Every line below that carries the word "section" needs to be copied.

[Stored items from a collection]
# # # # #

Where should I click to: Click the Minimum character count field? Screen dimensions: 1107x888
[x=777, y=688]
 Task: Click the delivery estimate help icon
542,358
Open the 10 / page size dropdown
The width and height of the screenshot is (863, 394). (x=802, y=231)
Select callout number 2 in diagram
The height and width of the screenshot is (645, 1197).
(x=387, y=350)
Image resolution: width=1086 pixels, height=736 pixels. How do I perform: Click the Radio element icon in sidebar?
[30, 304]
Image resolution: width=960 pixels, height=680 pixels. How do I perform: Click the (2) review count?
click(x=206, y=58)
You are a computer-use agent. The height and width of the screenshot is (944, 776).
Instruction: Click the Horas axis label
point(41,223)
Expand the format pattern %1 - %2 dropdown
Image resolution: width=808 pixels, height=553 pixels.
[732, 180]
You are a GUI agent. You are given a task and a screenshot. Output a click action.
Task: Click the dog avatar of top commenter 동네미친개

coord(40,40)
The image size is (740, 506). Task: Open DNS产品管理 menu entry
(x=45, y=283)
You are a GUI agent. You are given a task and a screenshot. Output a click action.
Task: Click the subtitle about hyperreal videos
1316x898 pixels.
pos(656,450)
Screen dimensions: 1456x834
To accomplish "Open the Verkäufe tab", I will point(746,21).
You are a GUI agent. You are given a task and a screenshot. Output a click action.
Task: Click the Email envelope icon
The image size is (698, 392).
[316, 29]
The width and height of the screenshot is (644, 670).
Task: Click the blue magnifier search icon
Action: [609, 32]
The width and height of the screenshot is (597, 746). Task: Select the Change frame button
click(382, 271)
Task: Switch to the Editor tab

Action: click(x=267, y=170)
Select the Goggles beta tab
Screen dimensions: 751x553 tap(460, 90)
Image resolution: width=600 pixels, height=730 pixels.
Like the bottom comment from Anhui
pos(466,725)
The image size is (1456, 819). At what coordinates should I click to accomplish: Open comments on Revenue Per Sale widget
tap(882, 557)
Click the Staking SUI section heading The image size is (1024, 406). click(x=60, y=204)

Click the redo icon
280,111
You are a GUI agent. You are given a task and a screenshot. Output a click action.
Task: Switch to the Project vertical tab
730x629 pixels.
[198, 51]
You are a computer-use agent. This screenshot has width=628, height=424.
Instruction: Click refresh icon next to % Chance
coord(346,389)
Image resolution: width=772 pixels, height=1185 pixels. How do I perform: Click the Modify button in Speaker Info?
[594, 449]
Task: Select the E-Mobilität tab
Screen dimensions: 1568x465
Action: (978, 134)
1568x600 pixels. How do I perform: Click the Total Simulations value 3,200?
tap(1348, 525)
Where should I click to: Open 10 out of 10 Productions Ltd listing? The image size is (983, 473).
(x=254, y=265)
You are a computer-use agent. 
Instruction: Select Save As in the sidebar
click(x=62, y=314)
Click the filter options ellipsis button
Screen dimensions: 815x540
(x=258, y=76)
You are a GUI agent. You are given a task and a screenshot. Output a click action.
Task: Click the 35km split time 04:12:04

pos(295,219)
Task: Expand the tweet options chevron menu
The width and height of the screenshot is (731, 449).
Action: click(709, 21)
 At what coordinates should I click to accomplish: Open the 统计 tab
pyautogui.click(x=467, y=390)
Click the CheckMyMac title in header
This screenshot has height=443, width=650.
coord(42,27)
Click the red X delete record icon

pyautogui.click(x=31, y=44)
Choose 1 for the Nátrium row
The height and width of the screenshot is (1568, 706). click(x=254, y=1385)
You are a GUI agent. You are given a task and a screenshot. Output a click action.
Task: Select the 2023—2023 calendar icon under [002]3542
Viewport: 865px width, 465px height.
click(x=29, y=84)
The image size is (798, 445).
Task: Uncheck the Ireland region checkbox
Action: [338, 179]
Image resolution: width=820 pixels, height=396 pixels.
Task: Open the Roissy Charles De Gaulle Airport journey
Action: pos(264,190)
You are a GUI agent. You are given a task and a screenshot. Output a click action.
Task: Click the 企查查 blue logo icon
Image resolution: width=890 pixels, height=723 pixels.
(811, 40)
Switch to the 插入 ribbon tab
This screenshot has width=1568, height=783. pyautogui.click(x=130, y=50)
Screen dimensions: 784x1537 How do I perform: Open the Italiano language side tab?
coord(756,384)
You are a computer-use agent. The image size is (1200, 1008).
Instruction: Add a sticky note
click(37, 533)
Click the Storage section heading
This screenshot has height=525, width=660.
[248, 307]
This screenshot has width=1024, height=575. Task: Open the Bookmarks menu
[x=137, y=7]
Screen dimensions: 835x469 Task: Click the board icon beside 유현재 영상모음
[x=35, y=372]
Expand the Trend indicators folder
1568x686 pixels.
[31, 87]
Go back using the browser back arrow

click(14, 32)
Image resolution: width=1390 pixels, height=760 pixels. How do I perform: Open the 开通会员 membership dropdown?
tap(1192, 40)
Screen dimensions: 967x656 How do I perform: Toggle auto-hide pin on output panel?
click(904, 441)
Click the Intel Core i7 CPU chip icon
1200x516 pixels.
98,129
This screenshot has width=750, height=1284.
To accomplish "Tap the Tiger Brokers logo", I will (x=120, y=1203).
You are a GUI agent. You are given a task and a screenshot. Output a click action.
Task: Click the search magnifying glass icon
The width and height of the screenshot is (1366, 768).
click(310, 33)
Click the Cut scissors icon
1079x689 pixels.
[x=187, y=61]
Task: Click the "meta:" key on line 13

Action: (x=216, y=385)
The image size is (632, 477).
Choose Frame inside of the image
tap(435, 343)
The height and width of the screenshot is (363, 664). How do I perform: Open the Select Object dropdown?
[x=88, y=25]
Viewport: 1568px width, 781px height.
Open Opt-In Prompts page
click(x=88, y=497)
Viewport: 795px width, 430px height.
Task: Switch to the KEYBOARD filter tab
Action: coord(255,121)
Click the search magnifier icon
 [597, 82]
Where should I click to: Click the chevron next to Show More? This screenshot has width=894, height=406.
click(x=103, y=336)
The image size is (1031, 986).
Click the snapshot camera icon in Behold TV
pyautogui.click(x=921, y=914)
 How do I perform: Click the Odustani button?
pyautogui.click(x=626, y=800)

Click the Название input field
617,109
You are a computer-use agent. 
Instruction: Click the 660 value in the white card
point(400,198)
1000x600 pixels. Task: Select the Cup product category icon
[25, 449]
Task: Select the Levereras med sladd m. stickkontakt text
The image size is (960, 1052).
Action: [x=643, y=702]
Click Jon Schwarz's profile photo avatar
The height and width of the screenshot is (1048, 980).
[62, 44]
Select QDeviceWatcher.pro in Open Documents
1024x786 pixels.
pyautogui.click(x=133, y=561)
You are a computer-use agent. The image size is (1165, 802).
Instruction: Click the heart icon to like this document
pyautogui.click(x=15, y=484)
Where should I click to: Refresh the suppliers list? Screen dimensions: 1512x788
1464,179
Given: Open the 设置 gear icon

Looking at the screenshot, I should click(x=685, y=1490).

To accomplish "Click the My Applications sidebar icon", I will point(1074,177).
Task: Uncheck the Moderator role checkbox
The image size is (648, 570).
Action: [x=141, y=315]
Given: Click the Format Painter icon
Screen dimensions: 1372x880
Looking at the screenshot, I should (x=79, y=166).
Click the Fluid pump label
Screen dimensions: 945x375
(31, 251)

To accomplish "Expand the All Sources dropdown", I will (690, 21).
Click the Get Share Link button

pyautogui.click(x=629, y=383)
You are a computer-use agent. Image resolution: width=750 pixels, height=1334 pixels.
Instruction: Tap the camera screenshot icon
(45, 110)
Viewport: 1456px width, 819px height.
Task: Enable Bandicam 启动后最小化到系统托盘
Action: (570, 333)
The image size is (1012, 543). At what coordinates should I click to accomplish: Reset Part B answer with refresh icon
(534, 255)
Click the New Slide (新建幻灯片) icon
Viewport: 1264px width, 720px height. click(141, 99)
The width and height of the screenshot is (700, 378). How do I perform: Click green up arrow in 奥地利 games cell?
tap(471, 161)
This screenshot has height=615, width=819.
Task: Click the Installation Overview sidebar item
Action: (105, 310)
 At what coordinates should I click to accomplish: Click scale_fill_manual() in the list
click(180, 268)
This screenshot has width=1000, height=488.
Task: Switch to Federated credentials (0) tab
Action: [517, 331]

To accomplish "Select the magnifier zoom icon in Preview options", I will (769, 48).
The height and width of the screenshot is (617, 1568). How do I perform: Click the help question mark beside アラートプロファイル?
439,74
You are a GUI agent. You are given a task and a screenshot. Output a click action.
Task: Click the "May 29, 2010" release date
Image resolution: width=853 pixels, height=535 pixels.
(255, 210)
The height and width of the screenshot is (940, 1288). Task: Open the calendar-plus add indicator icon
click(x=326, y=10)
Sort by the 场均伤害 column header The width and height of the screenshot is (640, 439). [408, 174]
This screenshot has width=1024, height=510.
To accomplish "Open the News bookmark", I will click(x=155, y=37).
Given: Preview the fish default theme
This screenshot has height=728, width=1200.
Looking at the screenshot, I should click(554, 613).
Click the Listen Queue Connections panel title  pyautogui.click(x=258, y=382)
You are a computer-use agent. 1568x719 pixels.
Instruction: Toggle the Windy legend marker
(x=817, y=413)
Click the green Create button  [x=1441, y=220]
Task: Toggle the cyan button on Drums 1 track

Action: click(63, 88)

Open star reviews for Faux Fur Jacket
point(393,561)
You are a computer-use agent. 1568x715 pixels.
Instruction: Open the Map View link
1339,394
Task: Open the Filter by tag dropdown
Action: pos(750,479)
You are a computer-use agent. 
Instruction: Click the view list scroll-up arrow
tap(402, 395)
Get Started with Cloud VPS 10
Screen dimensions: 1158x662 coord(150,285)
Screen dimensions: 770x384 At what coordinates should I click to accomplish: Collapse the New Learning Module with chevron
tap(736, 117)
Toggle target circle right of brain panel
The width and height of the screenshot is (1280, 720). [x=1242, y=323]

# # # # #

**RESPONSE TO THE TASK:**
Click the Staking SUI section heading The image size is (1024, 406). click(x=60, y=204)
Click the Storage section heading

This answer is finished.